Some are paying off bills that have been accumulating during the pandemic. Others are spending and splurging — and a lot are thinking about, hopefully, turning that money into even more money.

A recent survey by Deutsche Bank reveals that half of 25 to 34-year-olds plan to spend at least 50 percent of their stimulus payments by investing in the stock market. 

Eighteen to 24-year-olds plan to spend a little less than half of their stimulus funds, 40 percent, on stocks. Thirty-five to 54-year-olds plan to use about 37 percent of their funds on investments. Since investing can be riskier closer to retirement, of the people surveyed over the age of 55 planned to only invest 16 percent of their stimulus into stocks.

Many people are planning to invest for the first time, especially since the news of GameStop stocks skyrocketing earlier this year. So what do you need to know before you invest for the very first time? We went to an expert, the CEO and founder of BlackBox Stocks, Gust Kepler.

There are a lot of ways to enter into the investment market. Do you want to use a broker or do it on your own? Will you push for long-term investment or try day trading? Will you go through a firm or use an app? Do you understand how the tex requirements differ between your investments? 
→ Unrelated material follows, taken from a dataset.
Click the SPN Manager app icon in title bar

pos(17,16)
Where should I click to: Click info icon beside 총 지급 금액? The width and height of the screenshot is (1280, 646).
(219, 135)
Investing can be time-consuming and requires some attention if you want to get really involved. “It’s not something you can engage with and not watch continuously, it can be a lot of work,” Kepler explained.

Understand unpredictability

The stock market skyrockets and dips daily. If seeing your potential earnings rise and fall makes you anxious, consider more steady long-term investments. Understanding how the financial market operates is important, especially if you’re lured to investing by the idea of making a lot of money quickly as many did with Gamestop. 

“Jumping on that train while it’s rolling can be really dangerous. It’s like playing musical chairs. You can be left without a seat. One day there’s a huge sell-off and you’re upside down when you were very profitable a day before,” Kepler said. 

Be wary of get-rich-quick schemes

As always, you should be cautious when it comes to your hard-earned money. Making money in the stock market can take a lot of time. So when someone says they can make you a ton of money in no time, do some deep digging into their practices. 

“Watch for ads, especially on social media about trading groups, trading systems that promise large returns and so-called experts that are going to coach you and show you how they made a million dollars when they could be very wealthy from other means,” Kepler said.

He says you should educate yourself about how the market and investments work and then do research about your potential advisors and brokers before handing over your money.